▶ _LISTED RECORDS_:
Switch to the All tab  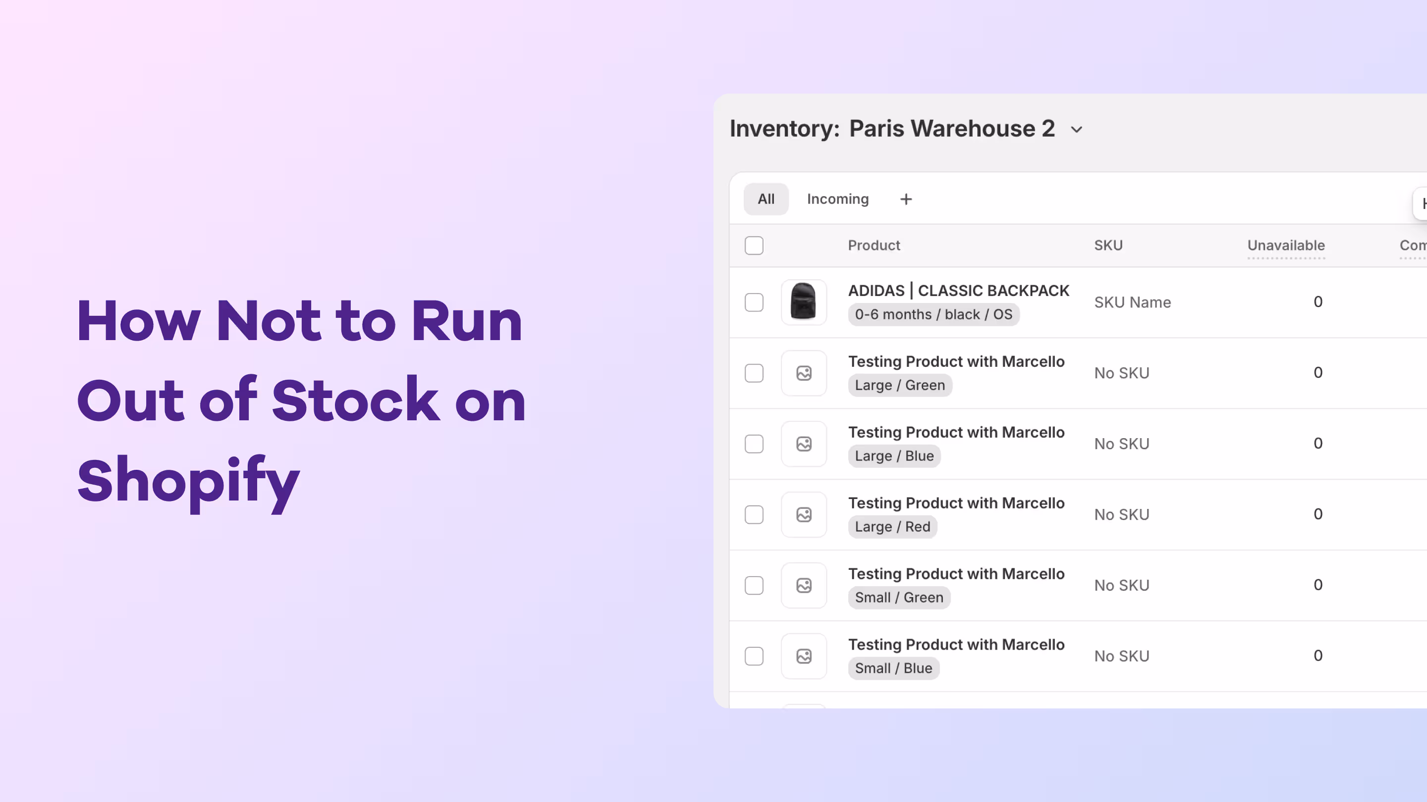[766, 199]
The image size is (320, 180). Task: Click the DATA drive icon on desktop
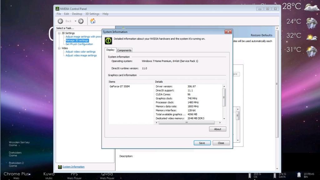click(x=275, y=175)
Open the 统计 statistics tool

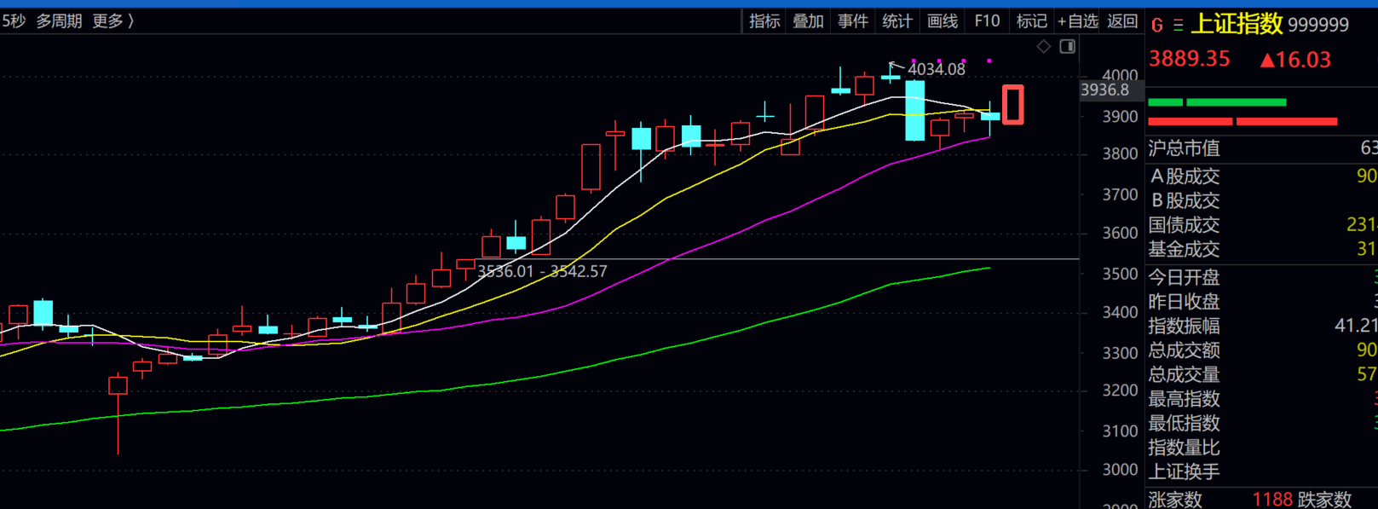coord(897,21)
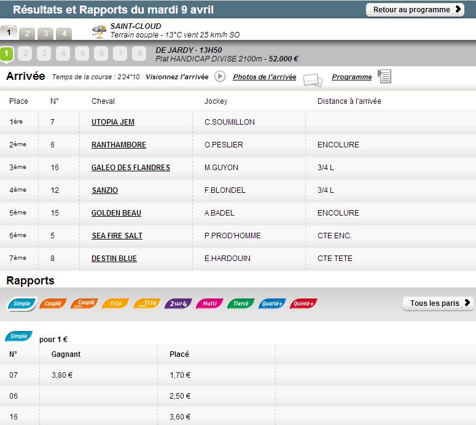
==
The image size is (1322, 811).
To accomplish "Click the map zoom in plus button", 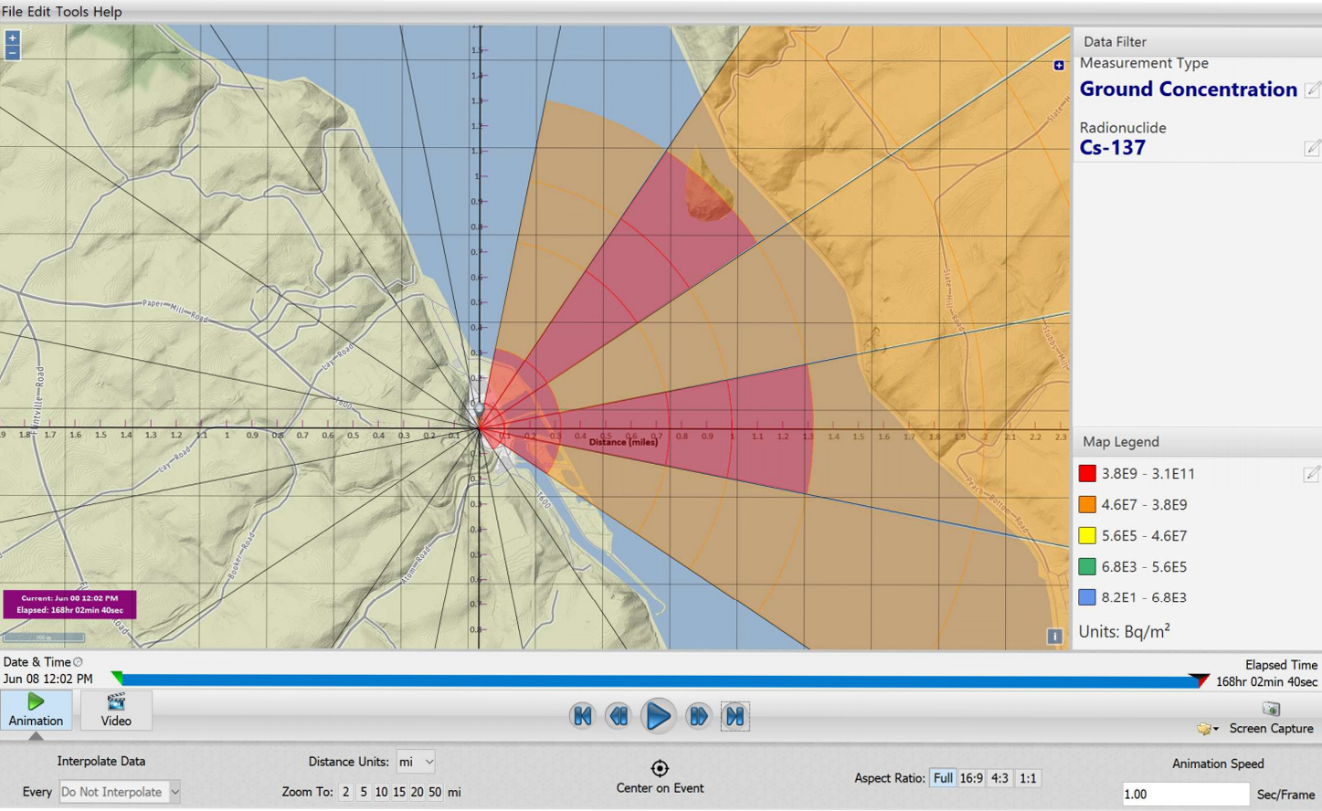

▶ _GOAL_: Transcribe the lines from the one that contains "The image size is (1322, 811)." through the one that contains "the map zoom", leaving out the pictures. Both lines at the ends belong in the transcription.

▶ _TASK RESULT_:
The image size is (1322, 811).
To accomplish "Click the map zoom in plus button", 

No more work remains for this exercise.